Журнальный век. Русская литературная периодика. 1917–2024 - стр. 47
«НС» знамени «Нового мира» не подхватывал и делать этого не собирался. И если бы даже кто-то попытался вложить его в наши руки, мы бы не взяли его. У «НС» было свое знамя, притом совсем другого цвета167.
Однако авторский прибыток был столь значительным, что тираж стал расти, дойдя от 103 тысяч в 1971 году до – на пике – 480 тысяч в 1990-м. А публикации Белова, Распутина, Шукшина, Виктора Астафьева, Сергея Залыгина, Евгения Носова, Виктора Лихоносова сложились в то, что называют «деревенской прозой» и что, вместе с вершинными рассказами Юрия Казакова «Свечечка» (1974, № 6) и «Во сне ты горько плакал» (1977, № 7), стало, собственно, главным, если не единственным, как полагают многие, «патентом на благородство» этого журнала.
Страна тогда потихоньку обуржуазивалась, очень по-советски, конечно, но обуржуазивалась, и намеченный деревенской прозой крен в сторону праотеческих ценностей и патриархальных устоев, плач о судьбе уходящей под воду крестьянской Атлантиды, жесткая критика городского мещанства и накопительства были поначалу на ура встречены не всею, конечно, но заметной частью интеллигентского сословия. Да и власть к этому крену относилась, скажем так, снисходительно: и цензура не так уж распоясывалась, и хвалебным статьям не было счету, и награды родины одна за другою начинали деревенщикам идти.

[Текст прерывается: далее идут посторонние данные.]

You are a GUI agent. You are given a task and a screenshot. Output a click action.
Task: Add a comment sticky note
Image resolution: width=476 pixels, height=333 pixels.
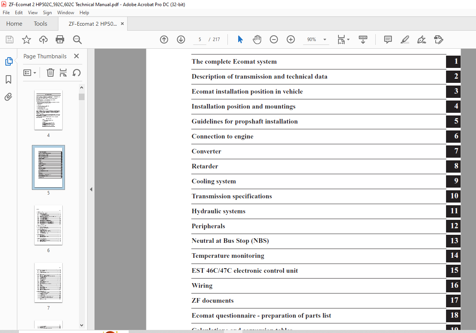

Неприятности, разумеется, случались, как без них. Но настоящий гром грянул лишь тогда, когда Валентин Пикуль принес в «Наш современник» 4 года кочевавший по редакциям и издательствам объемистый роман «Нечистая сила» об антихристе Григории Распутине и его (будто бы) жидомасонском окружении, сыгравших (будто бы) роковую роль в крушении вековечной империи.
В «Нашем современнике» за роман схватились сразу же, хотя и с опаской. Непомерно обширную рукопись урезали, изъяв самые опасные места, дали ей новое название «У последней черты» – и отправили в печать. Только тут, уже после выхода в свет первой части романа, то ли цензура спохватилась, то ли читатели на Старой площади и на улице Воровского были зорки, но скандал докатился до Суслова, и за оставшиеся главы взялись уже как следует.
Полетело тридцать тысяч курьеров с докладными записками, зашумели заседания и большого, и малого писательских секретариатов, совещания в ЦК: мол, «роман вызвал озабоченность читателей и литературной общественности», и это нетерпимо, ибо говоря о сионистском влиянии на правящую верхушку буржуазно-помещичьей России, автор нарочито обостряет ситуацию, допускает в ряде случаев отступления от принципов классового анализа, что может лишь осложнить работу по разоблачению происков сионизма168.
Ужасное слово «антисемитизм» вслух не произносилось, но оно угадывалось, поэтому всерьез советовали даже прервать публикацию. Однако было сочтено, что это вызовет еще больший ажиотаж, и за дело взялись сами цекисты.